A top government spokesperson announced on Friday that Japan intends to begin discharging more than a million tons of treated water from the wrecked Fukushima nuclear power plant into the ocean this year.

The International Atomic Energy Agency (IAEA) has approved the proposal, but the government will hold off on publicizing it until it has received “a detailed report” from the UN watchdog, according to chief cabinet secretary Hirokazu Matsuno.

The greatest nuclear catastrophe since Chernobyl occurred in 2011 when a major underwater earthquake and wave overloaded cooling systems at the plant. Work on decommissioning has begun and is anticipated to take about 40 years.

In the months of April through November of last year, the site produced an average of 100 cubic meters (3,500 cubic feet) of polluted water every day, which included groundwater, seawater, rainwater that seeped into the region, and water used for cooling. With more than 1.3 million cubic meters of water already on site and limited space, the water is filtered to eliminate various radionuclides and transferred to storage tanks.

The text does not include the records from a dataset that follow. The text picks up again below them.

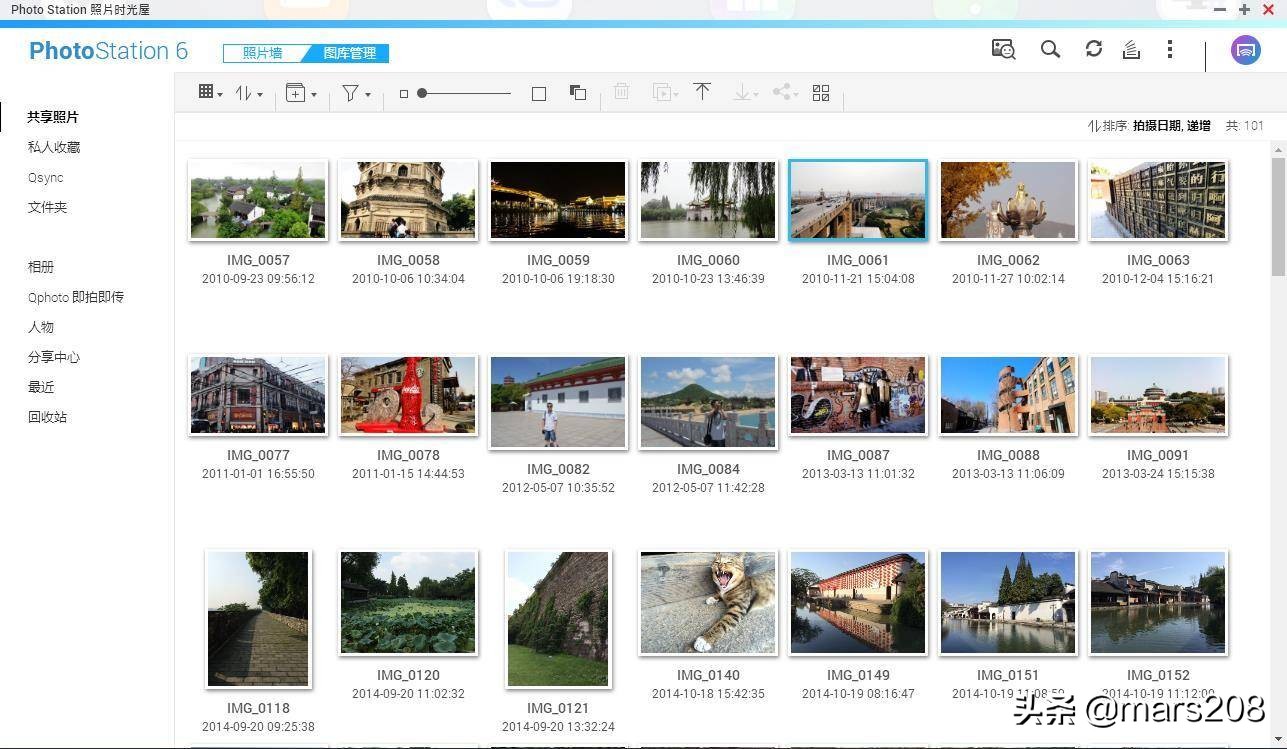The height and width of the screenshot is (749, 1287).
Task: Click the thumbnail size slider handle
Action: point(422,93)
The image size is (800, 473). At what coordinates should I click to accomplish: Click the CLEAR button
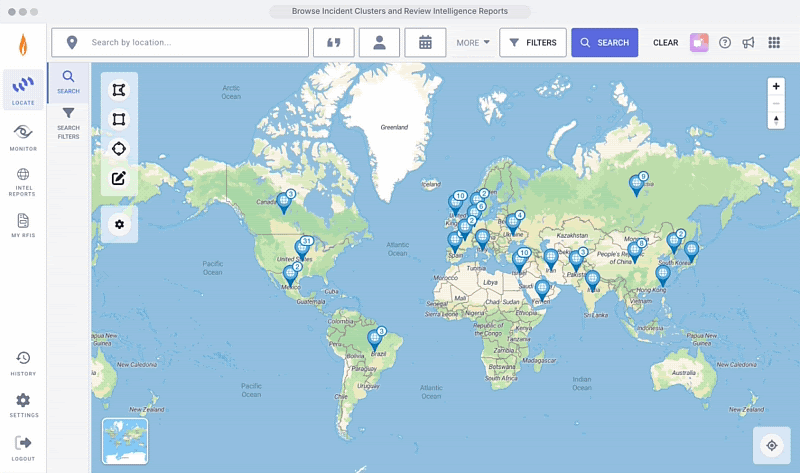[665, 43]
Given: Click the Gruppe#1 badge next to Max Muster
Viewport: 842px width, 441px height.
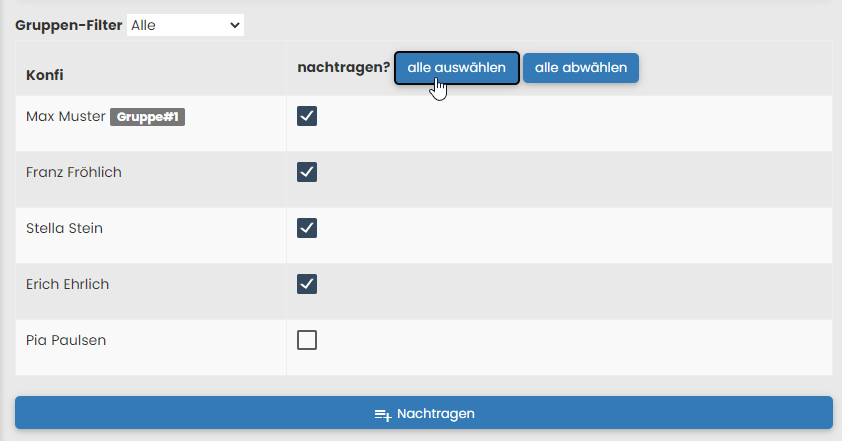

After the release facilities have been finished and tested and the IAEA’s entire report has been made public, Matsuno stated that “we expect the timeframe of the release would be somewhere around this spring or summer.”
The entire government will use all possible effort to maintain safety and take precautions against unfavorable rumors. The remarks make reference to ongoing worries about the release plan expressed by neighboring nations and regional fishing groups.

Fishermen in the area worry that the release may harm their reputation after spending years trying to restore consumer confidence in their products through rigorous testing.

With the exception of one radioactive element, tritium, which experts claim is only dangerous to people in high quantities, the treated water, according to plant operator TEPCO, complies with national guidelines for radionuclide levels.

It intends to use a one kilometer (0.6 miles) long undersea pipe to disperse the water offshore over a number of decades after diluting it to lower the tritium levels.
According to the IAEA, the release “will not harm the environment” and complies with international regulations. The idea has drawn criticism from the region’s neighbors, notably China and South Korea, as well as organizations like Greenpeace.

Around 18,500 individuals were murdered or went missing in the northeastern Japan tragedy in March 2011, with the tsunami killing the majority of them. Thousands of locals in the vicinity of the Fukushima plant were either forced to leave their homes or made the decision to do so.

Although no-go zones now only comprise about two percent of the Fukushima region, the population in many communities is still significantly fewer than it was before.